The head and tail commands both print N number of lines from either the head or tail of a file or standard in. The default number of lines is 10, but that can be overridden with the -n argument. There are a  number of other useful arguments you can find in the man page.

Example: print last 100 lines from a file.

 $ tail -n 100 file.txt

Grep

The grep command is like a filter. It will read a file or standard input and print lines matching (or not matching when using the -v flag) the supplied text or regular expression.
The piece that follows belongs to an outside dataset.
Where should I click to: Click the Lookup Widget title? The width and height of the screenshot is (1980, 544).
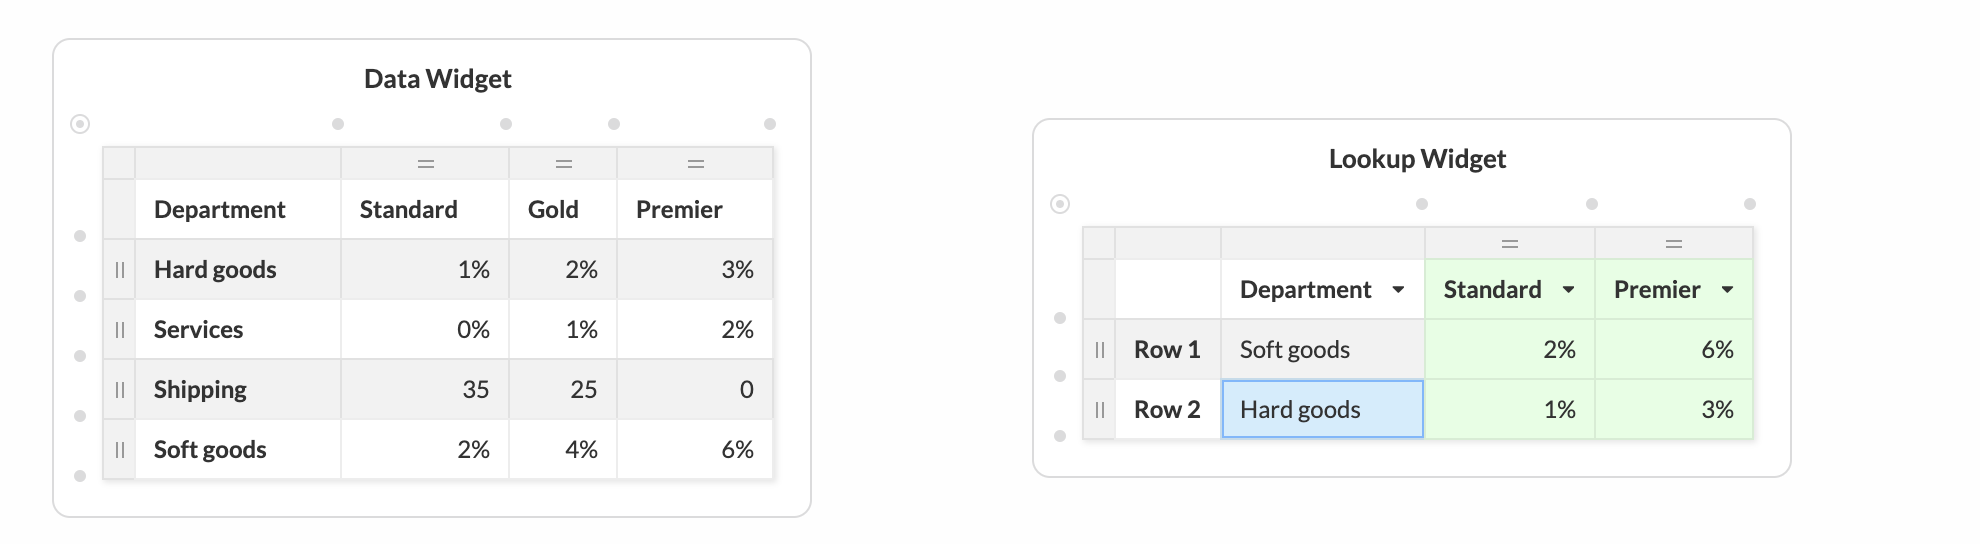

Example: print lines containing the string “joe” from the file file.txt

 $ grep "joe" file.txt

Example: print all non-empty lines except those starting with # from file.txt

 $ grep -v '^ *\(#.*\)\?$' file.txt

Notes: It is usually good to wrap regular expressions for grep or sed in single quotes to avoid inadvertently referencing Bash variables. Also, the single biggest annoyance I find with regular expressions, particularly from the shell, is knowing or finding what characters to escape or not escape. It sometimes takes trial and error to get the regular expressions right.

Sed

The sed command is a stream editor for filtering or transforming text. I almost always use it for extracting or replacing parts of a line. For that you will use the expression  s/REGEX/REPLACEMENT/[flags]. Your regex can match partial lines, in which case the replacement will only replace the matched substring, leaving the remaining line as it was. Or it can match hole lines and the whole line will be replaced. See the sed manual for more detailed documentation.

Example: replace all occurrences of the string “joe” with the string “bob”.

$ sed 's/joe/bob/g' file.txt

Example: extract the number of milliseconds (a number followed by “ms”) from a log file.

$ sed 's/^.*\([0-9]\+\)ms.*$/\1/' file.log

Awk

The awk command is actually a feature rich programming language. However I only use it to parse and extract fields from CSV files. For more complicated processing I would move up to using Python rather than a more complicated awk script. The key for extracting fields is to specify the field separator with the -F argument. Then you can print fields by index to extract a single field or a subset of fields, maybe putting them in a different order. See the awk manual for more detailed documentation.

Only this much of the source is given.